Research by Safefood and the Food Standards Agency in NI has highlighted the challenges low-income families in Northern Ireland face in balancing the cost of a healthy, nutritious diet with other major household expenses.
Typically, low-income households have less good diets, which can lead to higher levels of obesity and its health complications such as heart disease and type 2 diabetes.
The study found that food costs for a low-income household with an older child were highest after elementary school and about a third more than a similar household with younger children.
It was also found that performance households spend up to 14% more of their income on food than households in which an adult was employed.
The cost of a healthy and balanced diet for a family of four living on welfare with two adults and two children in primary and secondary schools is £ 162 per week (46% of their household income).
A healthy basket of groceries for a minimum wage single parent with two children in preschool and elementary school would cost £ 105 per week (25% of household income).
For a retiree living alone, it would cost £ 61 a week to eat a healthy and balanced diet (32% of household income).
Joana Da Silva, Chief Specialist in Nutrition at safefood, introduces the report: “Managing a tight budget means families with children, single parents and retirees have to make strong decisions about how to spend their money.
“Grocery spending is the flexible element of the household budget.”
People often stock up on cheap food that is low in nutrients when prioritizing other bills that need to be paid
Joana da Silva
Fionnuala Close, Head of Food and Health Policy for the FSA Northern Ireland continued:
“While many families across Northern Ireland can enjoy healthy eating, other low-income households have difficulty paying limited budgets and tend to eat less well, which can lead to health inequalities.
“The 2020 Food Basket Research builds on an evidence base that will help shape Northern Ireland policies to meet the food needs of the most vulnerable in our society.”
of the population of Northern Ireland lived in relative poverty in 2019-20.
Food poverty is an issue that encompasses both lack of access to nutritionally adequate nutrition and its effects on health, as well as the ability to participate in society through food.
A Ballyclare parent faced with the reality of keeping their family on a tight budget shared their experience in a consumer council film, Hand to Mouth: Access to Healthy, Affordable Eating on Low Income, to the To highlight issues he is facing in some low income families across Northern Ireland.
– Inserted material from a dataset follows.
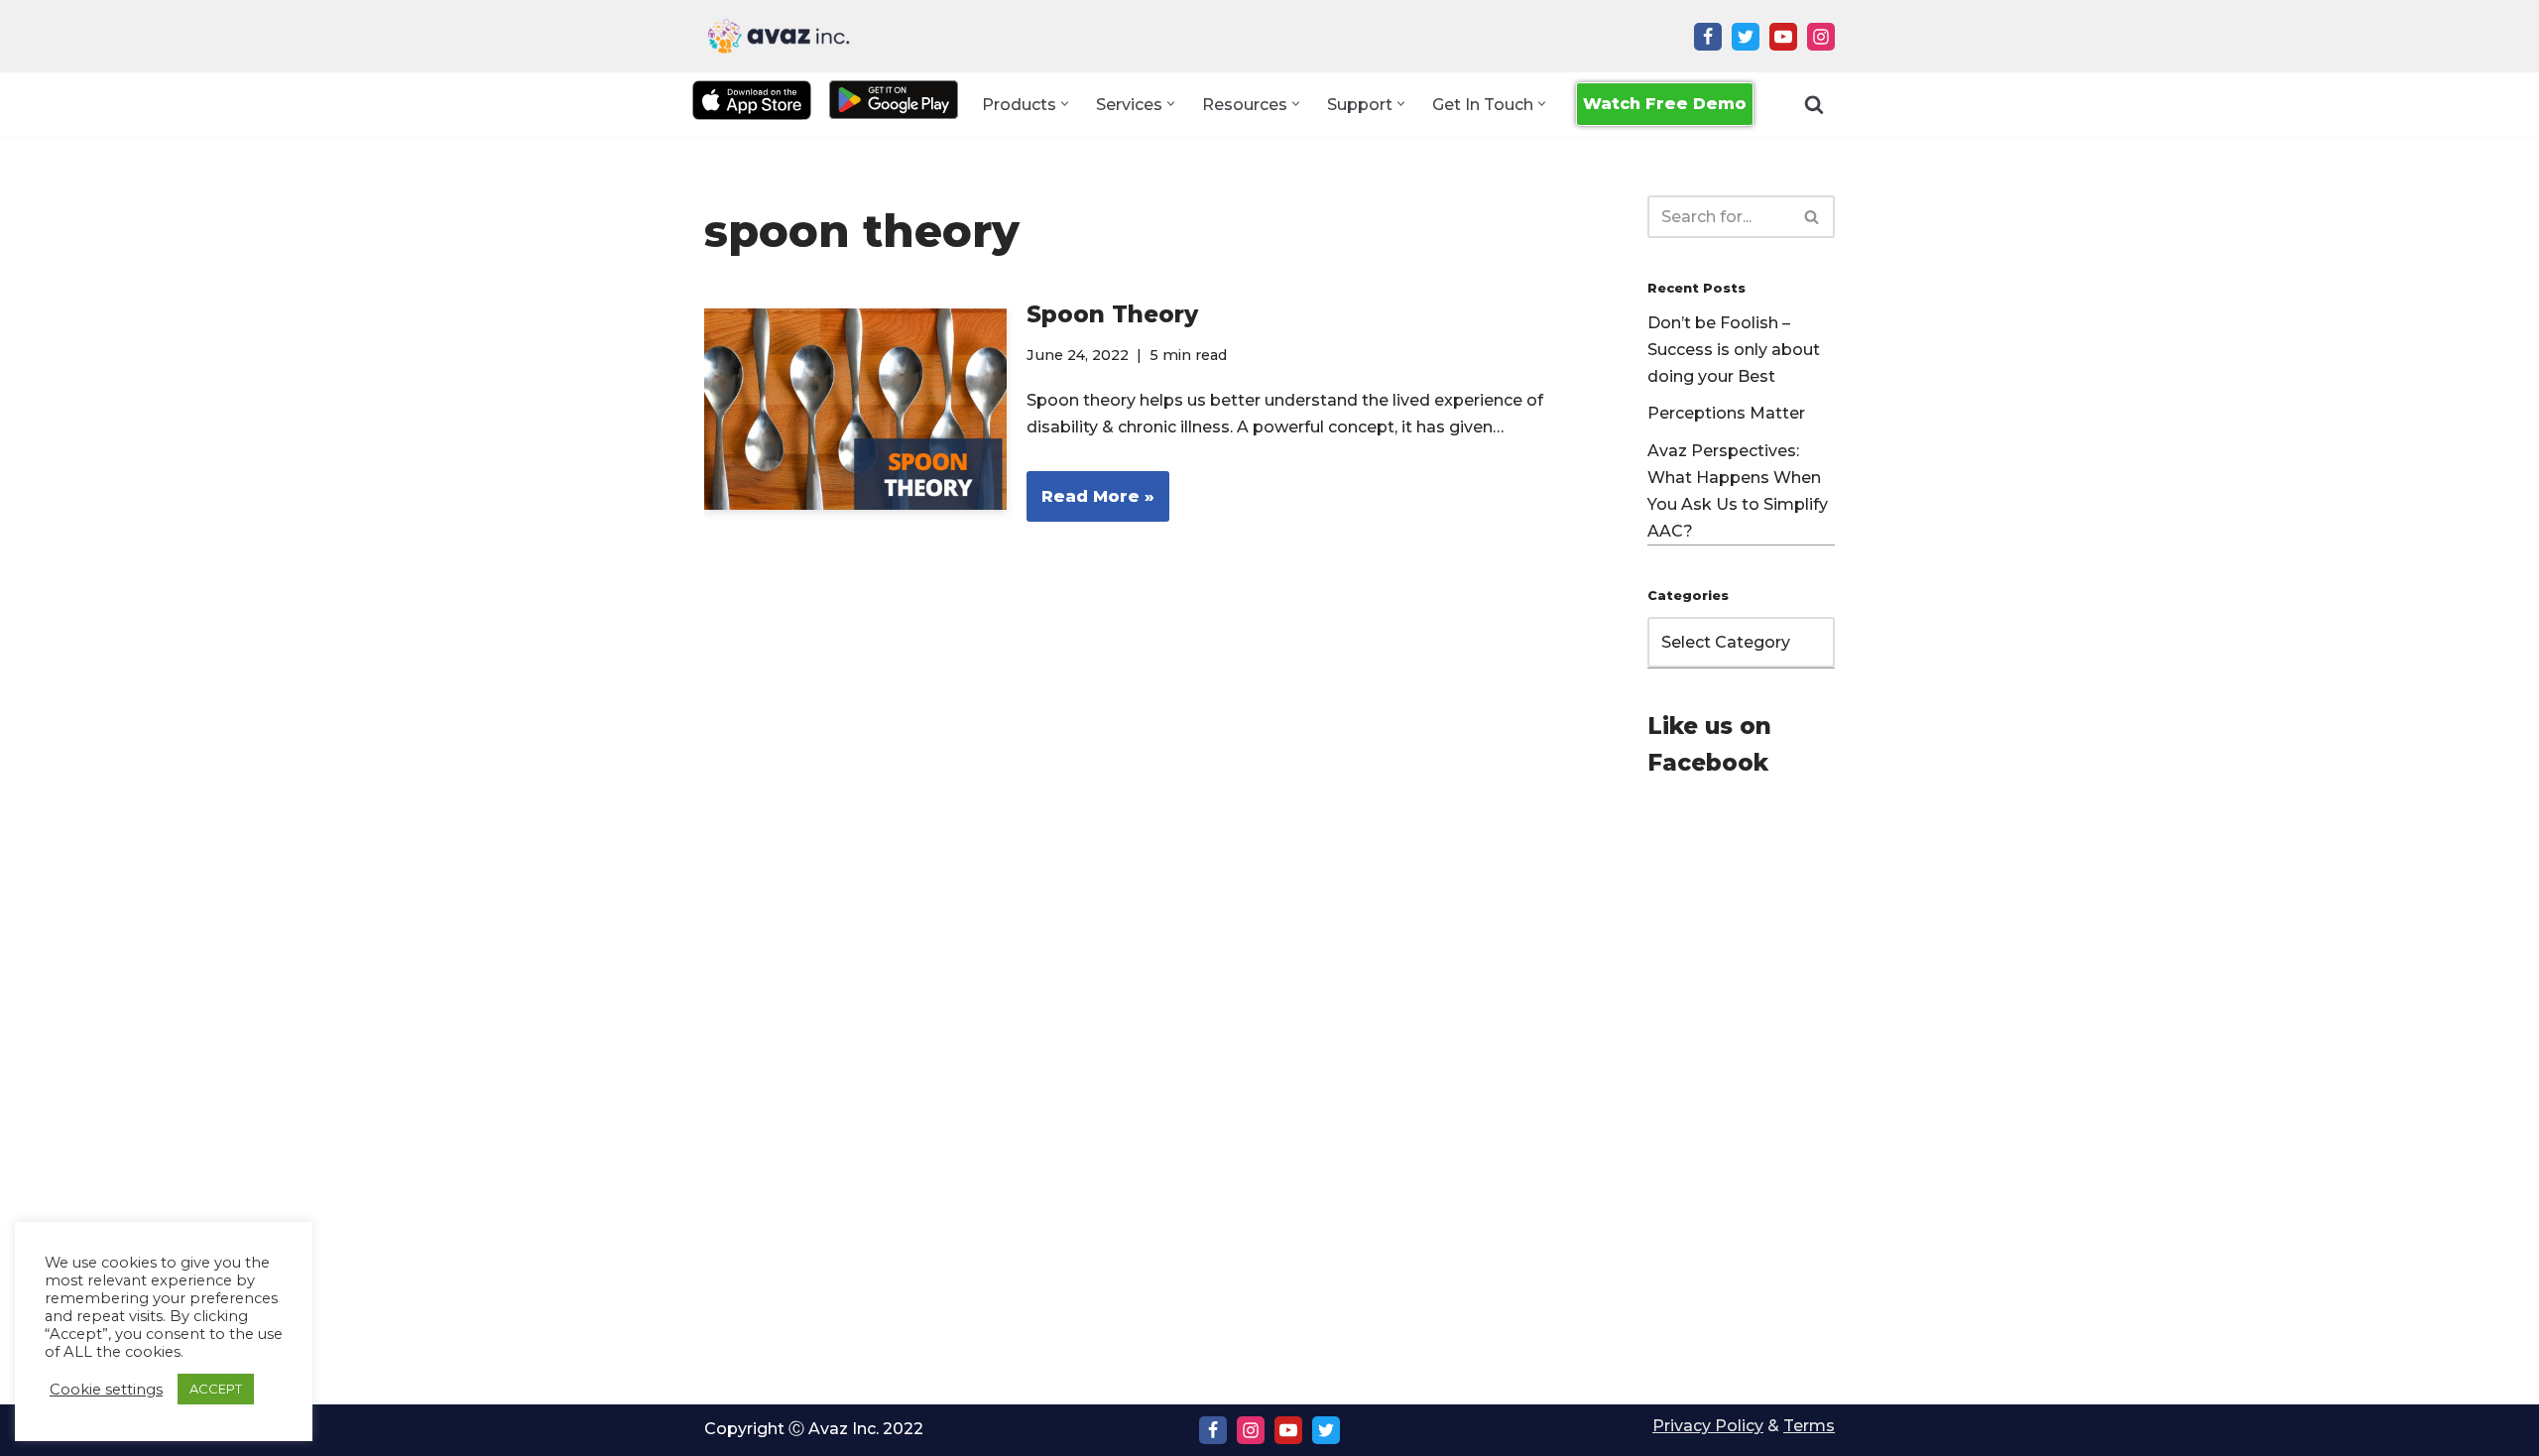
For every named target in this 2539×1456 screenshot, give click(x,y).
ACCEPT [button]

Craig, a father of two from Ballyclare, said, “When my partner lost her job it was a bit daunting and I felt like I had no support. The whole thing was a complete disaster.
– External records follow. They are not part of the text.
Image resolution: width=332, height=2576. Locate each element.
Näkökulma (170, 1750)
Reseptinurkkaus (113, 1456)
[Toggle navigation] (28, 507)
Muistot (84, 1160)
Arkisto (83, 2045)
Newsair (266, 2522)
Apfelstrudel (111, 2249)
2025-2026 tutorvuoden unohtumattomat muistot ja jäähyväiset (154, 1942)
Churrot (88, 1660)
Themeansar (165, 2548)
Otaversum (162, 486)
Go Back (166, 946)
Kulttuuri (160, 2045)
“We had to dismantle and make changes. Some days, I relied on family members and brought my children to their home for dinner.
“The past year has been so tough, mainly because of the cold weather and the need to buy oil just after Christmas. But I got help from a board that actually delivered food to me at home. ”
Philippa McKeown-Brown, Head of Food Policy at the Consumer Council, added: “The Consumer Council was keen to produce a short film ‘Hand to Mouth’ to accompany research on the Minimum Essential Grocery Basket, which examines the difficulties people face in accessing it to a healthy, affordable and enjoyable diet on a limited budget.
“In the film, we hear about parents experiencing a loss of income due to the coronavirus pandemic and the added burden of feeding their children around the clock while schools are closed.
“With the summer holidays just around the corner, many families will again worry that the food will continue.”